§ Selected excerpt
My work focuses on designing and synthesising linkers with different mechanical properties, including polyethylene glycol (PEG) and elastic peptide sequences, to span a range of force regimes. I employ click chemistry-based strategies to functionalize and conjugate sensor components, allowing for flexibility in scaffold design and targeting.
Sensor performance is assessed using confocal microscopy, fluorescence correlation spectroscopy FCS, and super-resolution imaging techniques such as dSTORM, as well as light-sheet microscopy for volumetric imaging in 3D cultures. These tools support my broader interest in studying mechanotransduction for both cell–matrix and matrix–matrix interactions that are mechanically dynamic but remain difficult to quantify with current methods.

§ Data to examine
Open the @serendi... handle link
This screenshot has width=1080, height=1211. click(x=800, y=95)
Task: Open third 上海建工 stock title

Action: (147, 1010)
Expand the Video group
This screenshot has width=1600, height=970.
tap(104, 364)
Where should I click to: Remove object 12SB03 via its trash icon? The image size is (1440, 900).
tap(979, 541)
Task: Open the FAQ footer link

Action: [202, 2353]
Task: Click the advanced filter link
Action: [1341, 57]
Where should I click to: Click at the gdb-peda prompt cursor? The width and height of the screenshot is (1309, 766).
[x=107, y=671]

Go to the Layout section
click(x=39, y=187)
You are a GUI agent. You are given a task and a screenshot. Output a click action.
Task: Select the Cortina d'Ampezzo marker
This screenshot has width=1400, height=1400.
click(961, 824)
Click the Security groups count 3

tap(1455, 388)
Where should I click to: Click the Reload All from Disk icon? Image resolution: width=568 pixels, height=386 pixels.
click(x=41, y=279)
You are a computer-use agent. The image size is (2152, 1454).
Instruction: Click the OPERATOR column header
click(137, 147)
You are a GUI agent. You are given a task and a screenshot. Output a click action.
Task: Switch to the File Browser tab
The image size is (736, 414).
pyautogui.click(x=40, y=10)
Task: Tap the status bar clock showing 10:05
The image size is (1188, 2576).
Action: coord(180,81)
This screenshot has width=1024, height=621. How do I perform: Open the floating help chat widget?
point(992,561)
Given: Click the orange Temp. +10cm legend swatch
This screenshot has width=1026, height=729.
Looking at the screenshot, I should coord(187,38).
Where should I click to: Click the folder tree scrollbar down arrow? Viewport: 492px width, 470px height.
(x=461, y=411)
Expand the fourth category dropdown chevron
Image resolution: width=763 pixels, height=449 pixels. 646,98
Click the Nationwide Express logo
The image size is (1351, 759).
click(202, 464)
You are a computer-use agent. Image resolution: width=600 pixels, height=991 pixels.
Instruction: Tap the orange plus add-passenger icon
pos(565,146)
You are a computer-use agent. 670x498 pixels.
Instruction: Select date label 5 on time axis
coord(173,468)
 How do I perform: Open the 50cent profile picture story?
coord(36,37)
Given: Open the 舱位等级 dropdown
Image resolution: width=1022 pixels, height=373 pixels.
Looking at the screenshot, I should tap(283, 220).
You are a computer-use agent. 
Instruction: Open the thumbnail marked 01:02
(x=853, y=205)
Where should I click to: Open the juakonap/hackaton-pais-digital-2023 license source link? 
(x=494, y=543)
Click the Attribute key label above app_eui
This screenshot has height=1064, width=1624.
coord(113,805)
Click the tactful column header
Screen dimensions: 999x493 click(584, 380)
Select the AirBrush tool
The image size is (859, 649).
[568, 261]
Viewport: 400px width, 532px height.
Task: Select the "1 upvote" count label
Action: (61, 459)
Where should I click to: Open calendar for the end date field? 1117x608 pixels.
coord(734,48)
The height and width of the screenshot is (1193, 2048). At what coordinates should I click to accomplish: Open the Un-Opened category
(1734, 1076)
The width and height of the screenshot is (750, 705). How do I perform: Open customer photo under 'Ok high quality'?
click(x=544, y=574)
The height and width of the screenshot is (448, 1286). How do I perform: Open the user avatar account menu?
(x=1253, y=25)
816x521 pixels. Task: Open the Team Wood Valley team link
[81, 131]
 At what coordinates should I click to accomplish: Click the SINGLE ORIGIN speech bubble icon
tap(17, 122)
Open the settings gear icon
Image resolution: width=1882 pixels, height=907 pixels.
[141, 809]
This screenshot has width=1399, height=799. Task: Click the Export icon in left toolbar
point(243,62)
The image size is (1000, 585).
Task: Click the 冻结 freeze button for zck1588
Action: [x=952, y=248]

§ Explore the material
• a. Echo the research description from "My work focuses" to "with current methods.".
• b. Decide whether each statement agrees with the research description, answering yes or no and quoting the deciding words: (i) the linkers include polyethylene glycol and elastic peptide sequences; (ii) light-sheet microscopy is used for volumetric imaging in 2D monolayers; (iii) click chemistry is used to functionalize and conjugate sensor components.
Rely only on the research description.

§ Completed exercise
• a.
My work focuses on designing and synthesising linkers with different mechanical properties, including polyethylene glycol (PEG) and elastic peptide sequences, to span a range of force regimes. I employ click chemistry-based strategies to functionalize and conjugate sensor components, allowing for flexibility in scaffold design and targeting.
Sensor performance is assessed using confocal microscopy, fluorescence correlation spectroscopy FCS, and super-resolution imaging techniques such as dSTORM, as well as light-sheet microscopy for volumetric imaging in 3D cultures. These tools support my broader interest in studying mechanotransduction for both cell–matrix and matrix–matrix interactions that are mechanically dynamic but remain difficult to quantify with current methods.

• b.
(i) Yes: "including polyethylene glycol (PEG) and elastic peptide sequences"
(ii) No: "light-sheet microscopy for volumetric imaging in 3D cultures"
(iii) Yes: "I employ click chemistry-based strategies to functionalize and conjugate sensor components"